Born: 
31/10/1916
Died: 
01/09/2011
Specialty: 
Public Health/Epidemiology
Designatory Letters: 
MRCS Eng, LRCP Lond 1942, PhD Edin 1962, MRCP Edin 1974, FRCP Edin 1979, FFCM 1982

Alfred Raymond Mills (Ray) was born at Headingley, Leeds on 31 October 1916. He attended Leeds Grammar School until 1932. From 1936 to 1942 he studied medicine at University of Leeds Medical School.

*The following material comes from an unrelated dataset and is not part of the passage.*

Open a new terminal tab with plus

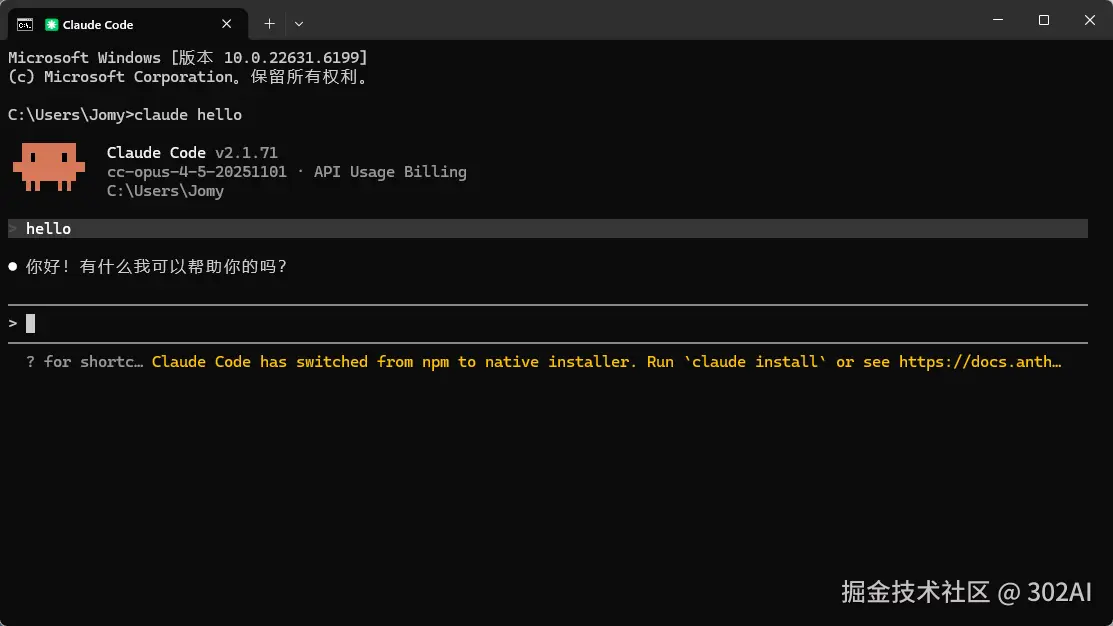click(x=269, y=24)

His personal views developing during Medical school were such that in 1943 he joined the Friends Ambulance Unit and became a Medical Officer in the FAU attached to the British Middle East Forces, serving in Palestine, Egypt and the Dodecanese until 1945. In 1945 he received a Commendation from General Sir Bernard Paget, CinC Middle East for work in Refugee Camps. Whilst in Palestine in 1945 he met Georgina Vrousos, a member of the Corps of Greek Volunteer Nurses, Alexandria, also serving in the Nuserat refugee camp; they married in 1946, in Nicosia. From May 1945 until September 1947, Ray Mills was Senior MO in charge of the 250 bed hospital in Rhodes, set up by the British Military Administration in an old hotel. Soon after arrival in Rhodes he met the writer Lawrence Durrell and formed a lifelong friendship. In 1947-48 he was transferred to British Military Administration in Eritrea as Deputy Director Public Health.

Whilst in Eritrea, Ray and Georgina lost their first child due to the then unrecognised Hemolytic Disease caused by incompatibilities of blood types. A second similar loss occurred back in England some two years later and deciding that a major change was necessary, he joined the Overseas Civil Service and was appointed as the first British Government Medical Officer in the Anglo-French Condominium of the New Hebrides in the South Pacific. He served there for 5 years before returning to take up a position as senior lecturer in Public Health and Social Medicine at Edinburgh University. Here he also completed a PhD following Research in Sierra Leone on the effects of the mining industry and spent two periods as a WHO Visiting professor in University of Baroda in India. This relationship in India prospered and from 1969-77 he was a WHO Regional Advisor in South East Asia Region and WHO Representative in Nepal. During this time the WHO programme to eradicate smallpox achieved its aim when the last case was recorded in India and he was very proud to have been part of the team that achieved this result. Ray Mills was very much more than a skilled medical man. As a result of his work and travels he had friends at all levels of society around the world. He was a true polymath with a deep understanding and appreciation of the arts, anthropology and archaeology. He had a deeply inquiring mind, was an avid reader in several languages and remained an enthusiastic conversationalist and debater with extraordinary faculty for remembering detail of all he experienced.

His wife predeceased him, in 1994, and he took to cruising, the Swan Hellenic way, enjoying particularly the Mediterranean and Black Sea countries about which he frequently knew more that the guest speakers. In his latter years he was also a fanatical visitor to Edinburgh art galleries, theatre, opera and ballet, willing to try anything at the Festival Fringe and producing critical analysis of the most obscure events and exhibitions.

As a friend recently commented, 'he was a person of whom it could truly be said that one always felt better for having been in his company'.